Canadians Blood Ceremony committed their debut ritual in 2008 and I just could not get enough of its myriad charms, led by the vocal promise of Alia O'Brien and the an atmosphere that sounded as if it had been wrought from many an acid binge, Sabbath or Hammer Horror film session. Three years later, they have returned through Rise Above Records with their sophomore, Living With the Ancients, and have thankfully not abandoned their occult starved visage, grooving guitars and organs. There is not so much of a commitment on this album to sounding 'old', because the guitar tones seem to be thicker as they snake their way across the lighter mixed vocals, but otherwise it channels the same, smoky, serpentine nostalgia.

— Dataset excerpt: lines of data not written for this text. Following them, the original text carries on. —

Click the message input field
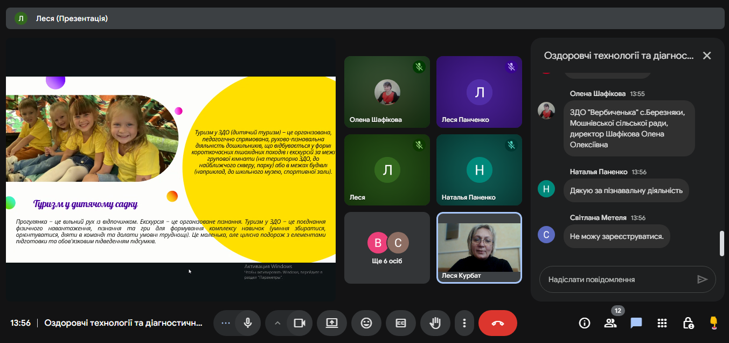The image size is (729, 343). [x=620, y=279]
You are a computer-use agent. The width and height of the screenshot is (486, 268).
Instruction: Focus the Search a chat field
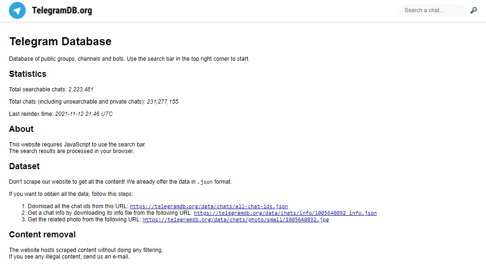point(433,10)
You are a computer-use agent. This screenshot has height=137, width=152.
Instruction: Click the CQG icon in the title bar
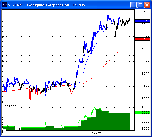4,5
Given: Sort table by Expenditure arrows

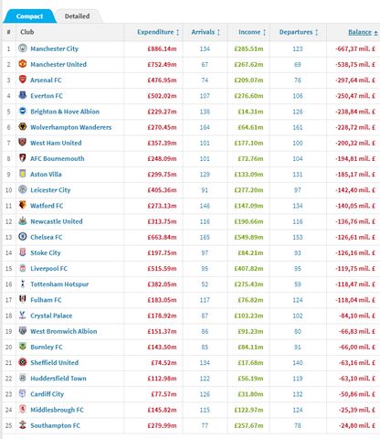Looking at the screenshot, I should pos(177,32).
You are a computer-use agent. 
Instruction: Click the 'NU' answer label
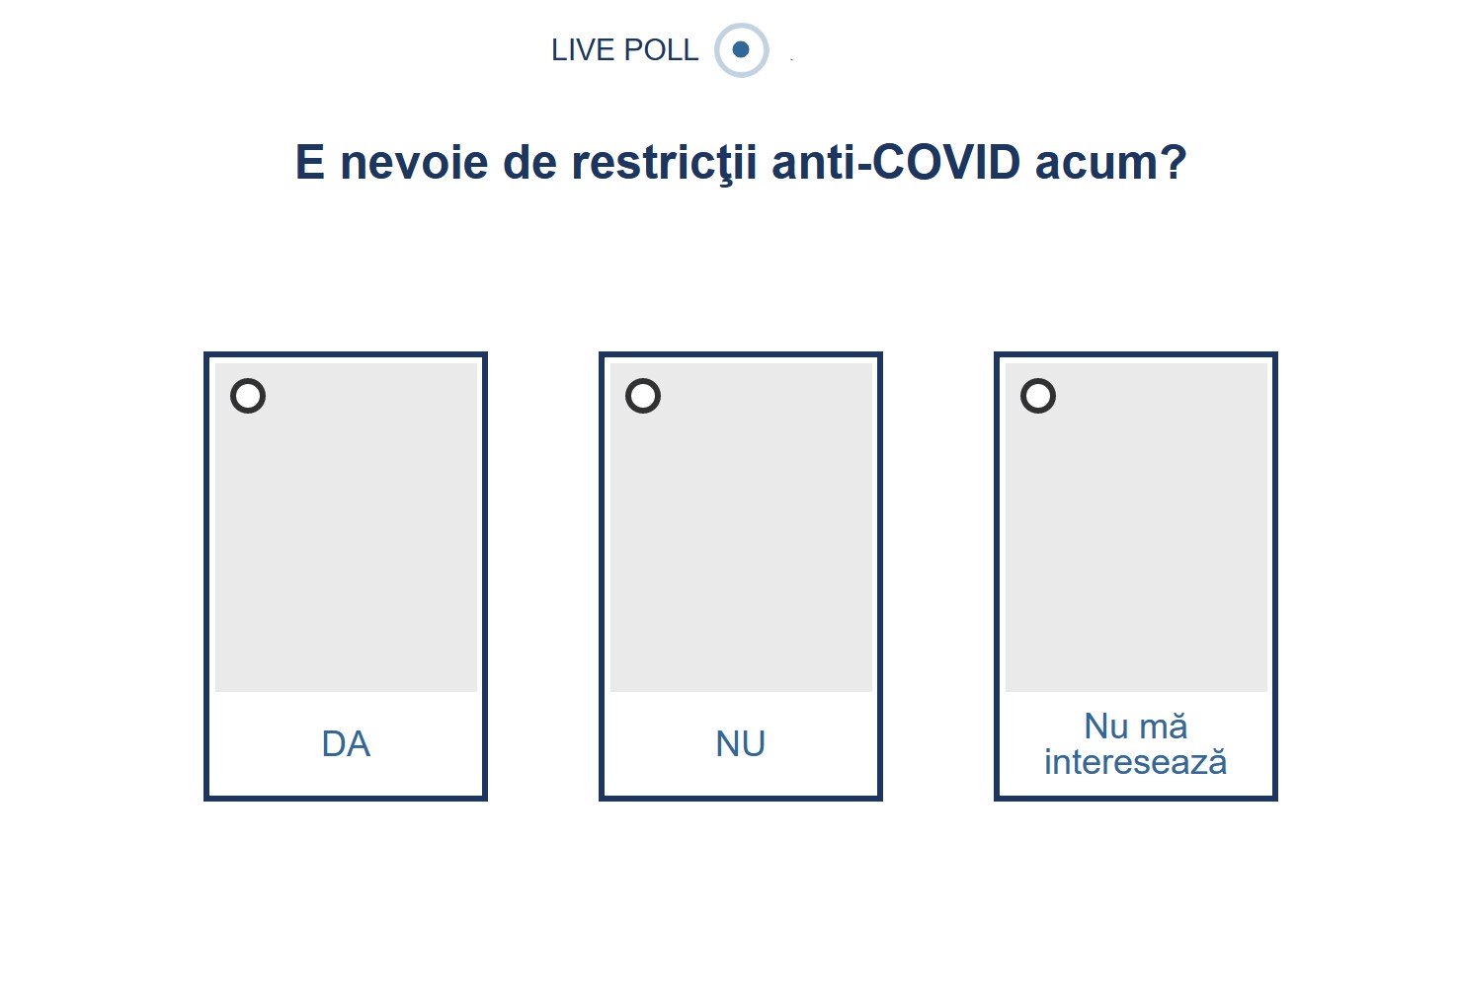[x=741, y=744]
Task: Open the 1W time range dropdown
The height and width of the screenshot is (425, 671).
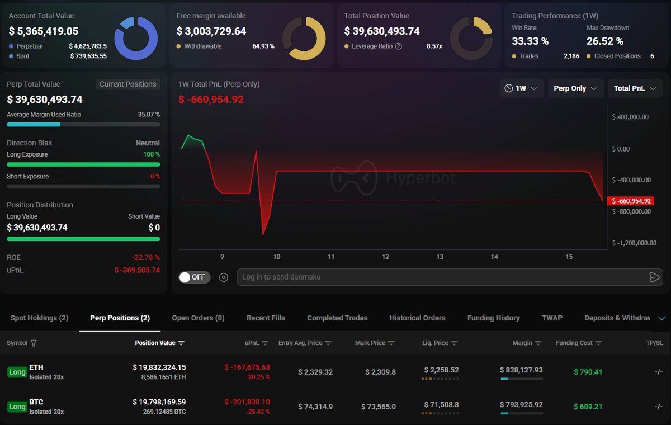Action: 521,88
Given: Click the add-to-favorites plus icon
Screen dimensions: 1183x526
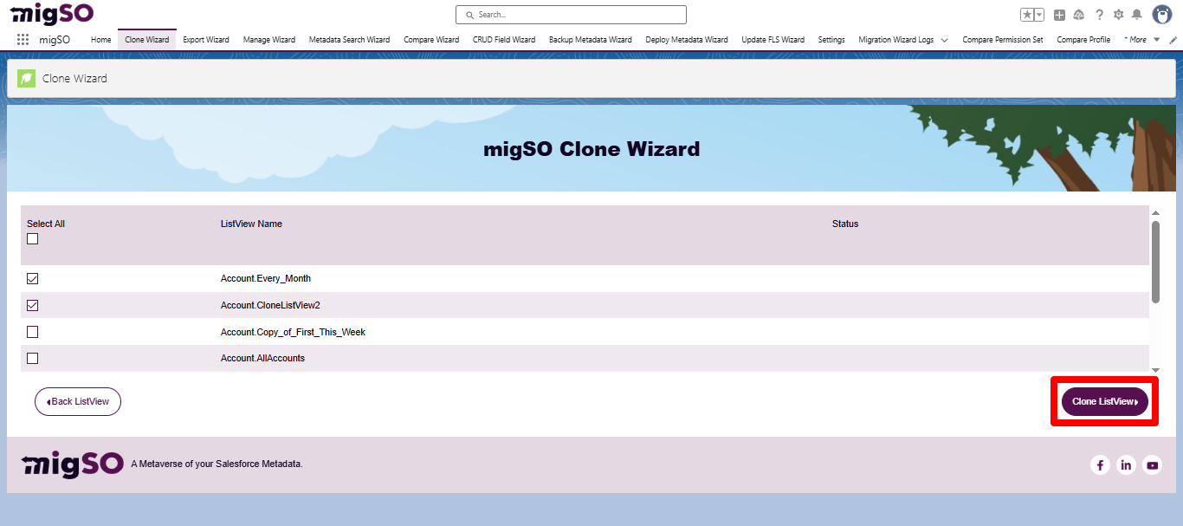Looking at the screenshot, I should 1059,14.
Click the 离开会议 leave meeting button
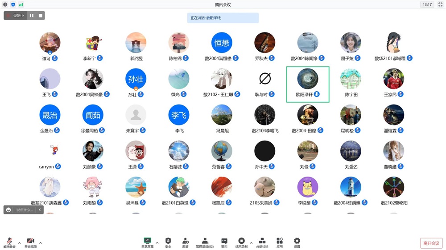The image size is (446, 250). pyautogui.click(x=431, y=243)
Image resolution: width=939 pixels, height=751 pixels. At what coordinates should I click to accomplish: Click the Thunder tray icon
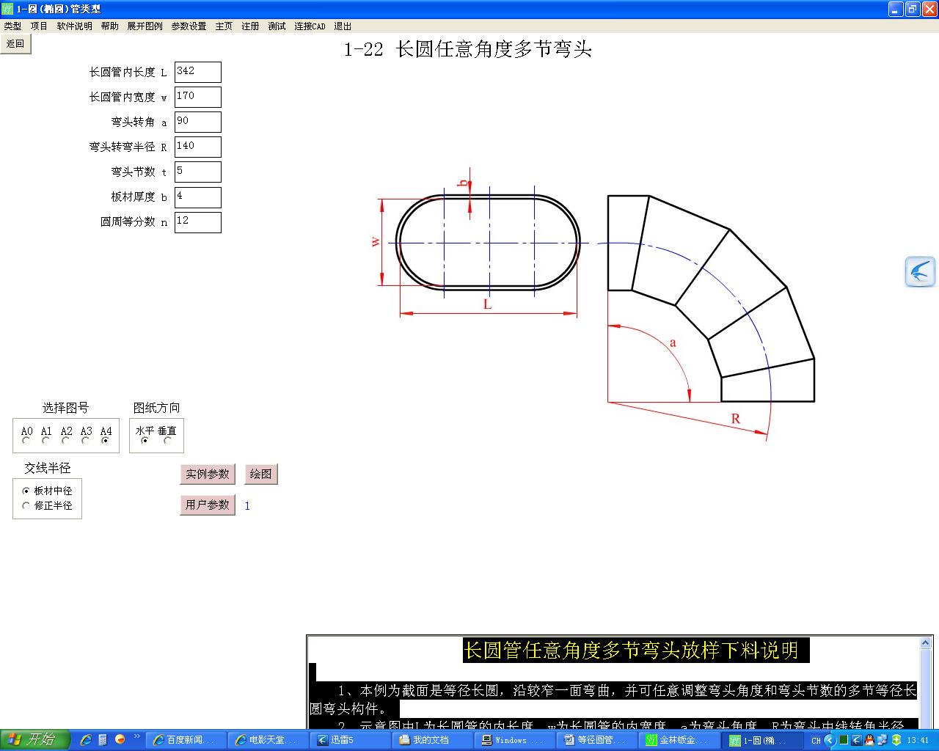[856, 740]
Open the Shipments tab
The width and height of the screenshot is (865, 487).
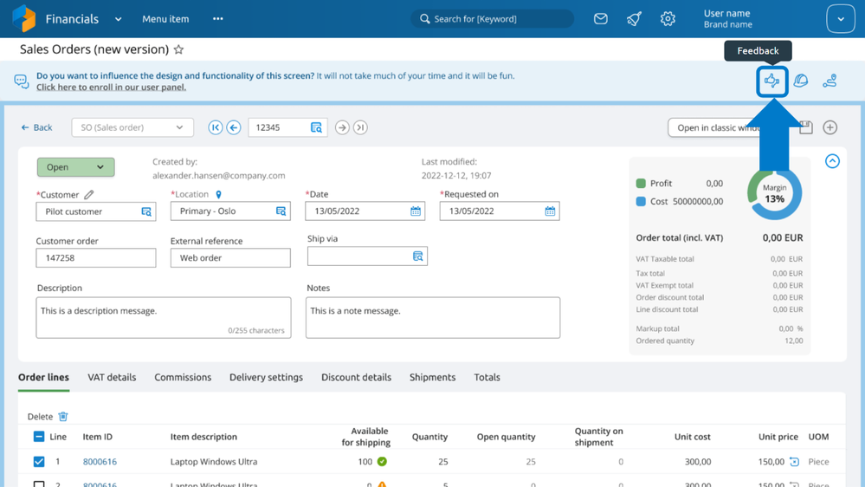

"The Great God Pan" is a decent opener, primarily in how the bold, open chords covet and cloak O'Brien's drifting vocals, but "Coven Tree" immediately cranks up the morbidity with its dire flute melodies, jarring start/stop riffs and Alia's more desperate, soul-filled performance. The folk instrumental "The Hermit" spins some Tull into the fray, and "My Demon Brother" is a total crushing Black Widow/Sabbath style piece with desperately wants a lift in time back to the early 70s, but you'll also notice that the guitars here also disperse heavier distortion that wouldn't be out of place on a Witchcraft or Cathedral record. But the true winners on this album are found deeper into its content, through the epic, retrofitted "Morning of the Magicians" and the enormous closer "Daughter of the Sun", which is over 10 minutes long of frilly fuzz and desert-injected doom. Special mention also for the "Night of Augury" and its swerving interplay of guitar and organ, and layered vocal arrangement.
Living With the Ancients just bleeds atmosphere, so if you're of the sinister stoner subtype who dwells within dreams of archaic horror flicks or bad memories, then you probably want to check this out, though I'd be more apt to recommend the debut, which had a less muddy crushing tone to it but a lot creepier songwriting. That said, Blood Ceremony is still one of the more promising bands to come along on Rise Above in years, and I've been enjoying their sound more than the other female fronted doom acts like Serpentcult and Jex Thoth. Just about every night is Hallows Eve when you're curled up with a joint, a black light and an album like one, so if that warmth and menace appeals to your baser instincts, then dig it up.